看病记

2025年03月08日

王功良

前几天收看CCTV5,恰好播放网球比赛。看着对战双方你来我往,激战正酣,我不免也兴奋起来,看着我有些手舞足蹈的样子,妻子笑着提醒道:“当心点,别忘了……”我一愣,随即也笑了起来,那次右脚踝扭伤所经历的一切,瞬间历历在目。

2002年前后,我喜欢上了打网球。几年下来,球技长进不大,传说中能提升幸福感的多巴胺、内啡肽等神经递质也未见得分泌多少,倒是因为一次意外导致右脚踝扭伤,一度离开了运动场。

都说运动产生伤病总是难免的,所以此后走路时偶尔感到有些刺痛,我也没太在意,寻思着休息一段时间就好了。2019年春,有一次我在盘腿打坐时,突然右脚踝又感到一阵刺痛。妻子连忙走过来,问清缘由后埋怨道:“都这么久了也没见好,赶紧去看看医生吧。”见我还想找理由推脱,妻子第二天便“押”着我到了医院。

战友老郭是骨科主任,热情地接待了我俩。
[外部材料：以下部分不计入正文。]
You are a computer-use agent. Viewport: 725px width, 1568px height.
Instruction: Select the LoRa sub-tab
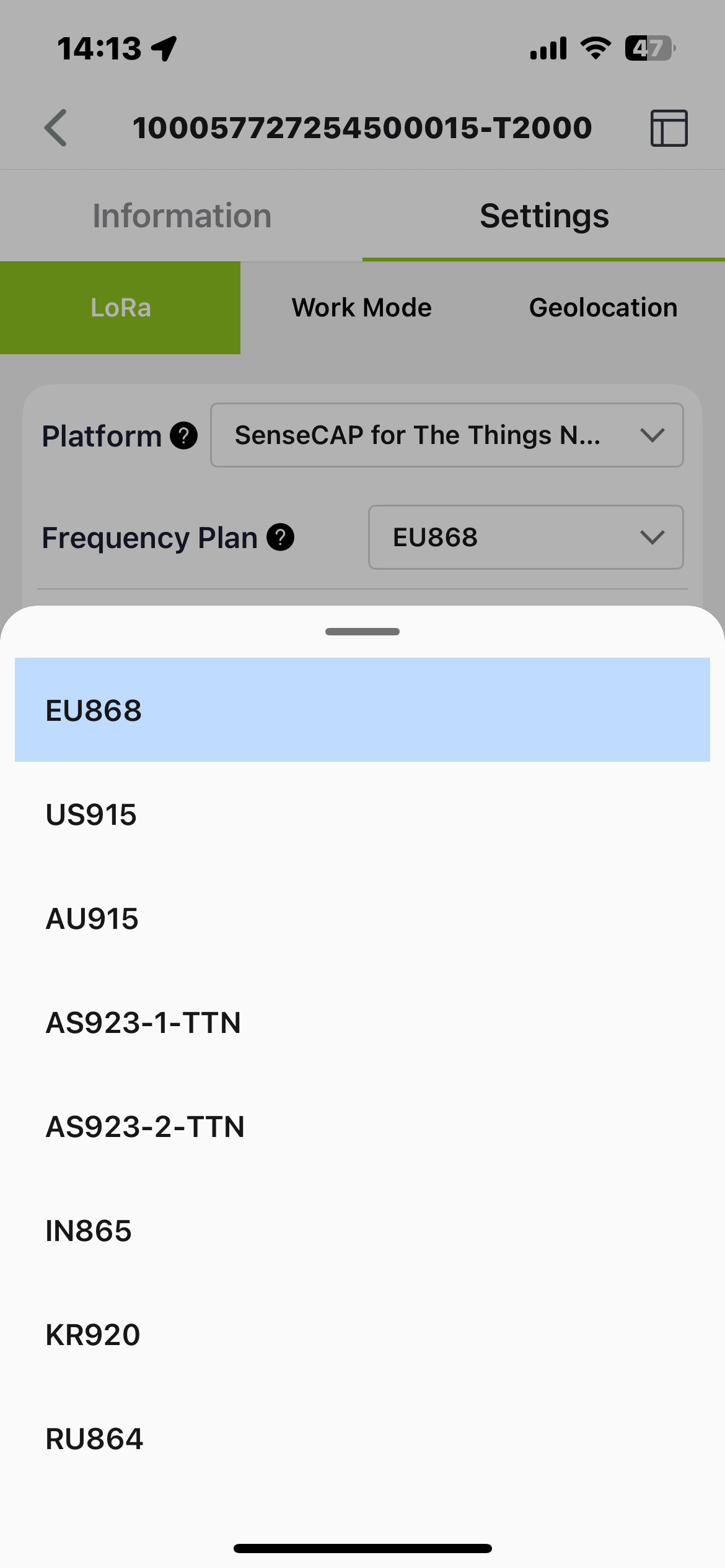pyautogui.click(x=120, y=308)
摸、捏、问,一番检查后,老郭说:“拍个CT吧。”一整套程序过后,老郭拿着片子对着灯光仔细分析诊断,对我说:“你的踝关节有积液。”见我有些蒙,又说道:“肌腱的作用本来是用来连接关节的,现在肌腱拉伤,使不上劲了,踝关节就‘丢当’了。”

爱人关切地问:“那咋治疗呢?”老郭说:“没有别的办法,只能手术。”开刀我倒是不怕,就是工作太忙,住院有点耽误工夫,并且我总感觉病情还到不了手术的程度。

我急忙征询老郭的意见:“保守治疗,不做手术行不?”老郭严肃地说:“如果不做手术,任由病情发展,有可能会影响到膝关节,甚至波及髋关节。到那时候,半条腿的关节都要做手术,那可就麻烦了。”

或许是心理作用使然,告别老郭以后,我就感觉右腿不大听使唤,似乎是拖着半条腿走出医院的。我心中忐忑,妻子牵着我的那只手也是冰冰凉。乍暖还寒的时节,风吹在脸上,凉飕飕的,我俩在医院门前拍了张合影,似有一丝悲壮的情绪在。

回到家,妻子在挂历上把住院日期用红笔画了个五角星。从此,一家人生活天平的重心,一下子倾斜到术前准备上了。我和妻子都赶紧把单位的工作安排好,当然还提前买个拐。

等待的日子尤其漫长。有一天,妻子提醒我说:“伤筋动骨一百天,毕竟是个手术,是否再找其他医生看一看?”我一琢磨也对,老同学小慧在一家医院当护士,于是让她帮着挂号了这家医院的外科主任。

专家在阅片机上仔细地看着我的CT片子,问我在哪家医院做的,医生给出的治疗方案是什么?当他得知需要手术治疗后,好久没有吱声,然后对我说:“你可以再去咨询一下北京、上海的大医院,这样可能更稳妥一些。”

专家建议,一下子把我的注意力指向了一线大城市。他暗示我存在另一种可能:未必一定要做手术。随后我又找了当地两家医院的专家对CT片子进行了诊断,给出的治疗方案均是模棱两可。看来,只有进京一条路了。

说来也巧,朋友老贺熟悉北京301医院的骨科专家郑主任,他将CT片子快递给郑主任,并说明了症状。没过几天,郑主任回复说片子不清晰,需要拍一张加强版的CT片。我重新拍好后将片子寄到了北京。两天后,郑主任打来电话告诉我,他十分肯定地确认,不必手术,保守治疗就行,并把开具的处方告诉我,让我去药店买点药,内服外用,适当配合中医推拿就可以了。末了,郑主任还开玩笑说:“你的谱挺大啊?我看了两次片子,一次也没有看到你本人。”一番话,说得我既惊喜又惭愧。

那几天,妻子在家里步履轻盈,反复哼唱着“解放区的天是明亮的天,解放区的人民好喜欢……”心情有点放飞,愉悦自不必细说。此后的一段时间里,我经常去一家医院做治疗。一个多月后,我去医院复查做了CT,医生拿着片子反复对比后说:你的脚踝痊愈了。

健康是人生的永恒主题,所幸这次就医经历有惊无险。有一次,爱人对我说:“当时我想,还不如让我来挨这一刀呢,省得你遭罪。”这话让我内心颇受触动。女子本弱,为妻则刚,也许,这是比“我爱你”更加动人的土味情话。